Cross-Modal Encoder In order to navigate through complicated real-world environments, the agent needs to grasp a proper understanding of the natural language instructions and the visual views jointly to choose proper actions for each state. Since the instructions and the trajectory lies in different modalities and are encoded separately, we introduce the cross-modal encoder to fuse the features from different modalities and jointly encode the instructions and the trajectory. The cross-modal encoder is an 8-layer Transformer encoder Vaswani et al. (2017) with mask. We use eight self-attention heads and a hidden size of 256.
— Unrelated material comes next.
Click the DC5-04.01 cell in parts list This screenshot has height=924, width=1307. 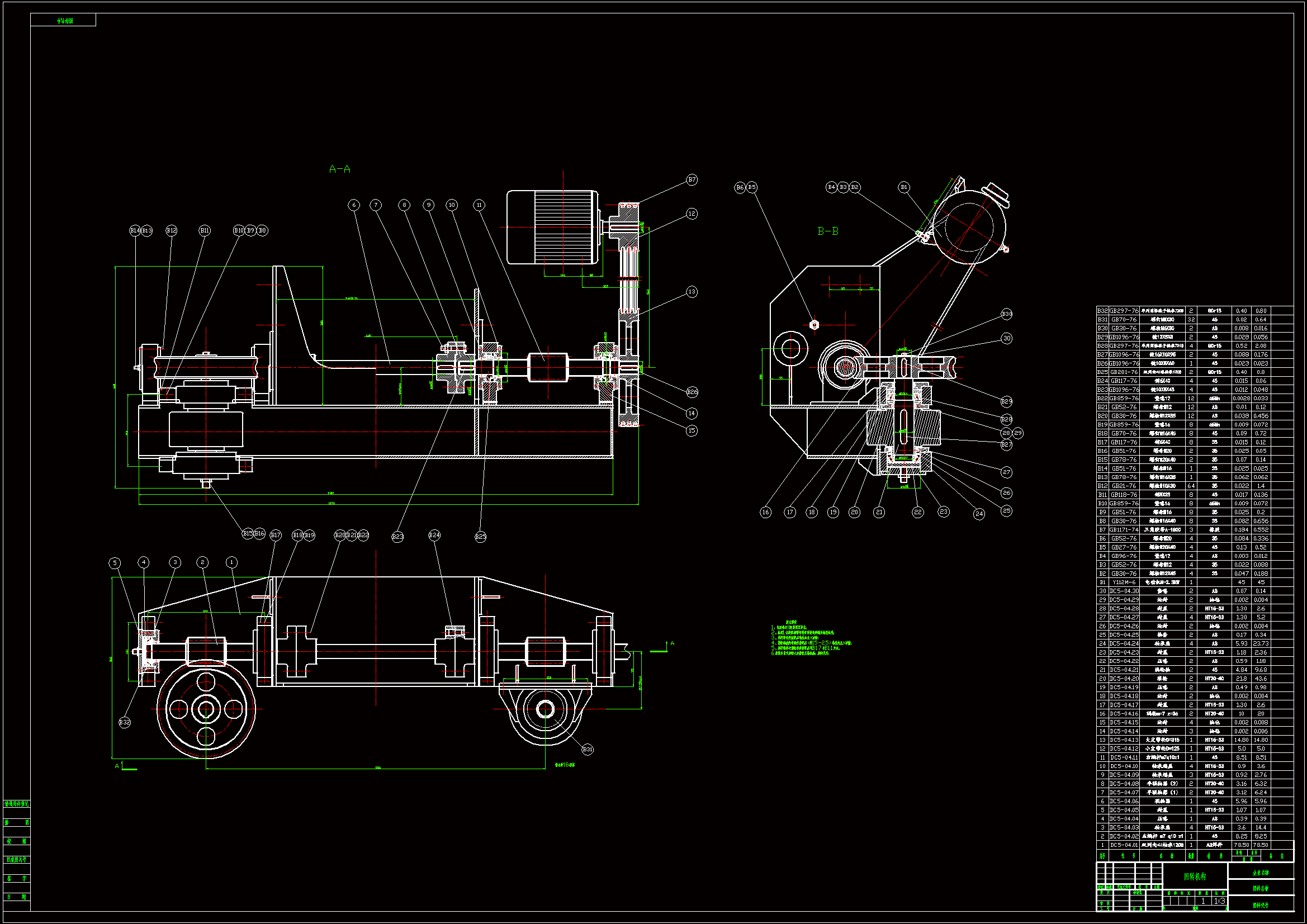pyautogui.click(x=1124, y=845)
In the teacher-forcing training process, we add a mask when calculating the multi-head self-attention across different modalities. By masking out all the future views in the ground-truth trajectory, the current view ${\bm{v}}_{t}$ is only allowed to refer to the full instructions and all the previous views that the agent has passed by, which is $[{\bm{h}}_{1}^{s},{\bm{h}}_{2}^{s},\dots,{\bm{h}}_{M}^{s};{\bm{h}}_{1}^{v},{\bm{h}}_{2}^{v},\dots,{\bm{h}}_{t-1}^{v}]$ , where $M$ denotes the maximum sentence number.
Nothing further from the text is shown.